Once an animal shows the slightest sign of being less than perfectly healthy, they need to be kept in far stalls away from disease vectors and ticks. Rather than putting the cows out to pasture, tropical area farmers need to carry and cut fodders and buy expensive feed for the unhealthy cows within their stalls. This is the only way to prevent the spread of disease.
8. Give Probiotics To Livestock Animals
Probiotics will help your animals absorb nutrients better, improve digestion, improve feed conversion and increase growth rate. Your livestock will also be able to resist infectious diseases of any kind.
Probiotics also improve the quality of eggs among chickens, increases egg production, improves the quality of milk your cows produce, and improves the milk yield.
The question is, what are probiotics? Essentially, probiotics are a live microbe supplement that affects host animals beneficially by improving the balance in their intestines.
Large volumes of new information support probiotic use to prevent disorders in the intestines. One example of probiotics is lactic acid bacteria. Because the microflora in the gut helps protect against diseases, animals who ingest probiotics are protected against diseases to a much greater extent.

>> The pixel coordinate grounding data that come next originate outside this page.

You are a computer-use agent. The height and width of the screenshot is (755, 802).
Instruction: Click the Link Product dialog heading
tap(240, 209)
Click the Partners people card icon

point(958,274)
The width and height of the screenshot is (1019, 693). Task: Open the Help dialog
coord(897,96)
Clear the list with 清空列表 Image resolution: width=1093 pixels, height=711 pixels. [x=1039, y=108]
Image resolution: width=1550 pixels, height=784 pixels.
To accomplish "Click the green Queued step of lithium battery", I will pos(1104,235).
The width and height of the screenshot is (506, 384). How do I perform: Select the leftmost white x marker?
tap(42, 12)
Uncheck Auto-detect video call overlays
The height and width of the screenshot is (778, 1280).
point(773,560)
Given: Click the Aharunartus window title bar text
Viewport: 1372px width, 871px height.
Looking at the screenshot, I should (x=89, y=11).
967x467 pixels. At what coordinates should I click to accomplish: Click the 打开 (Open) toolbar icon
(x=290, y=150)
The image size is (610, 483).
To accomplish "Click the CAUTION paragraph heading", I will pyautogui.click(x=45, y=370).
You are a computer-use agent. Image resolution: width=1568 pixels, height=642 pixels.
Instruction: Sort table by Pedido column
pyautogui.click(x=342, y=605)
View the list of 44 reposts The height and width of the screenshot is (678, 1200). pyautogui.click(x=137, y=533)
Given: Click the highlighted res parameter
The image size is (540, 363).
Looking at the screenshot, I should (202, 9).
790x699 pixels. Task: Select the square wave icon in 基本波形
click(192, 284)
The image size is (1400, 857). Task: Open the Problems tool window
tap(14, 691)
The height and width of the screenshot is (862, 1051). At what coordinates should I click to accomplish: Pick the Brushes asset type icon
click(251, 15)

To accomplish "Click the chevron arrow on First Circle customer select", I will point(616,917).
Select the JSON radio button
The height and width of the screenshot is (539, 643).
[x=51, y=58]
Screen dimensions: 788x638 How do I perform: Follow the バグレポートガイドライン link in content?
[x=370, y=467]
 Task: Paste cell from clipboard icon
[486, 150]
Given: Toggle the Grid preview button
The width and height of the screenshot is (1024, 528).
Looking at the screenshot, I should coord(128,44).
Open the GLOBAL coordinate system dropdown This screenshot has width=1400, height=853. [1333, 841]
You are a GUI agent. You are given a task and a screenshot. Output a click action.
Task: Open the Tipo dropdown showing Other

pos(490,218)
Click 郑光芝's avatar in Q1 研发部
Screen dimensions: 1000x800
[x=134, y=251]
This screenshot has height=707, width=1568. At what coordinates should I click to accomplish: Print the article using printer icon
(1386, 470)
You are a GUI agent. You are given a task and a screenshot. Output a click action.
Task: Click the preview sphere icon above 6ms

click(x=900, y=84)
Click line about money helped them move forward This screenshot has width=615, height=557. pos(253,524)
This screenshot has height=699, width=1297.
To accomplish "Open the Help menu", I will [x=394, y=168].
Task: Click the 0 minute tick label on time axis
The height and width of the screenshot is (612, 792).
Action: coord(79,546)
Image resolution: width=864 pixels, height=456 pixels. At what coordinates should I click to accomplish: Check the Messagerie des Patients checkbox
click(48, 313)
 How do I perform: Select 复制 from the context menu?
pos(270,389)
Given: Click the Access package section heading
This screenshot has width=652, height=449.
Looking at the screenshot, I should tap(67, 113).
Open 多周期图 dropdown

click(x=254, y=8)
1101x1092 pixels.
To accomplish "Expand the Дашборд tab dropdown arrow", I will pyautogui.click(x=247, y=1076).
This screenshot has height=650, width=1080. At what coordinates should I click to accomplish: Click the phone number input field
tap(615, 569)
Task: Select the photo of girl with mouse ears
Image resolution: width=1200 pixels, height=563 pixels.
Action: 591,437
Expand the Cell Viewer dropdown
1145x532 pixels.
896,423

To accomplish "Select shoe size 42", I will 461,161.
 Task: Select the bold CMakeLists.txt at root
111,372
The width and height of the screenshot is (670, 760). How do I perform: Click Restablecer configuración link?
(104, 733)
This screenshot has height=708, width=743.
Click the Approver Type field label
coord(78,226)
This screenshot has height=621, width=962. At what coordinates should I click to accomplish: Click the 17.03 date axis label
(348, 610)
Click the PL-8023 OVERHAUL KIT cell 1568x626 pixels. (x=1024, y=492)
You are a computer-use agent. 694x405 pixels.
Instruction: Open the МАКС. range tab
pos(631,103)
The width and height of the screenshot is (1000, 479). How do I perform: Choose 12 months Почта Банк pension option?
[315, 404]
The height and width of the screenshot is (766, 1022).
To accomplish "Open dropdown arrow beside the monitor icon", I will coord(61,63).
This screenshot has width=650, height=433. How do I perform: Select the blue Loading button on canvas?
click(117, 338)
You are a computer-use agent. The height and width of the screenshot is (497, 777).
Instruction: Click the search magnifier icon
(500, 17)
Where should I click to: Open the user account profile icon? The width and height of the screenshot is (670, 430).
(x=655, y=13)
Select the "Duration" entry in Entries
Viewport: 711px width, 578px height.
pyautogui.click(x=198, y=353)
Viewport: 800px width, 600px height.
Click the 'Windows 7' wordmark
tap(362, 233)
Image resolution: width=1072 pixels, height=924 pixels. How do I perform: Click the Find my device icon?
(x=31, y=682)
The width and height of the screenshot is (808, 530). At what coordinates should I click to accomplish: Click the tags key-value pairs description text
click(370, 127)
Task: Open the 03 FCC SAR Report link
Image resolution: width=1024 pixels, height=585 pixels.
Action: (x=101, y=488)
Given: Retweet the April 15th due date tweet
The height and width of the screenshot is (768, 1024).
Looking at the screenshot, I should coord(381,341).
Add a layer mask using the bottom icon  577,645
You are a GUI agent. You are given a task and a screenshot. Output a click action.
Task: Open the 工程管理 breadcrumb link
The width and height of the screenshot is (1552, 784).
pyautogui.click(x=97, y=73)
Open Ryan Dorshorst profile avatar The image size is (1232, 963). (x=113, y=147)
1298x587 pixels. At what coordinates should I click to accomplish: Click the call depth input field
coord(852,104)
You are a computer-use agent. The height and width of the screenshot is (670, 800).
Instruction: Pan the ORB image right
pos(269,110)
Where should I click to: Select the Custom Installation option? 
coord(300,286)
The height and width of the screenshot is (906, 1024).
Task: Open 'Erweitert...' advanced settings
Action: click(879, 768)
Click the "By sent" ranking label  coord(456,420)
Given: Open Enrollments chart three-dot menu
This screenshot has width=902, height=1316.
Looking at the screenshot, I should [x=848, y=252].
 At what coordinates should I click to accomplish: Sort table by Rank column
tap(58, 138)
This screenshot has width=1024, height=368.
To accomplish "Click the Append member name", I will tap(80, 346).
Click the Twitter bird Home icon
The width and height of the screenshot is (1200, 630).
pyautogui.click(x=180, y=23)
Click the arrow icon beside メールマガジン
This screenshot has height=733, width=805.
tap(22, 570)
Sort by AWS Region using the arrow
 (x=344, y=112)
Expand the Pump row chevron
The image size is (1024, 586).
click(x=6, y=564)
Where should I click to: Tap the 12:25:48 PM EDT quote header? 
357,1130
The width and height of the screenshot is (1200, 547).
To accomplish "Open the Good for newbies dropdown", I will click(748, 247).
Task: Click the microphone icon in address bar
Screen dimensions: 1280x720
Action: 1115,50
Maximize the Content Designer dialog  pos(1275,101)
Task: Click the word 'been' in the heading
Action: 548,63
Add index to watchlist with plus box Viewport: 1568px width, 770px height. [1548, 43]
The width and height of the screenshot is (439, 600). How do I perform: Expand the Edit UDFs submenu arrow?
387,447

9. Grow Plants That Feed Your Livestock
Boost the productivity of ruminant livestock with supplements. For instance, tar bush combats acidosis in animals. Red clover contains an enzyme that helps animals use dietary more efficiently. Dairy cows that eat red clover produce more milk and feed more.
Local ponds that produce water ferns can provide extra protein to goats and cattle. Plant extracts help animals use energy and nitrogen more efficiently. As a result, your livestock will produce more milk and meat.
10. Reduce Methane Emissions
Methane is a greenhouse grass that destroys the ozone layer. You might think to yourself, a couple of hundred cows is probably not going to make a decision. However, when you increase production to a thousand cows, the methane produced can reach dangerous levels. The resulting global warming affects both humans and livestock, with detrimental effects. Thus, reducing methane emmissions will be good for both you and your livestock animals.
Significant methane amounts are produced by livestock as part of their normal process of digestion. Methane needs to be reduced because it is a greenhouse gas and does destroy the ozone layer.
As a result, global warming is on the rise. With more farmers producing livestock, the total emissions of methane from cows can become alarming. Thus, reducing how much methane your cows produce will help the environment without affecting the quality of your cows.
The fermentation in the rumen, one of the four stomach chambers of ruminants produces methane. The amount of methane emission from your farm animals lessens through new additives and supplements. One is called 3-NOP. This reduces cow’s methane emissions by up to thirty percent.
You can make vast improvements with so many new developments for livestock animals and farming.
Conclusion:
So there you have it, the complete list of livestock animals and all the new tech innovations and ideas for your livestock animals. Traditional farming has come and gone, and now with all the new updates, it is time to make some vast improvements.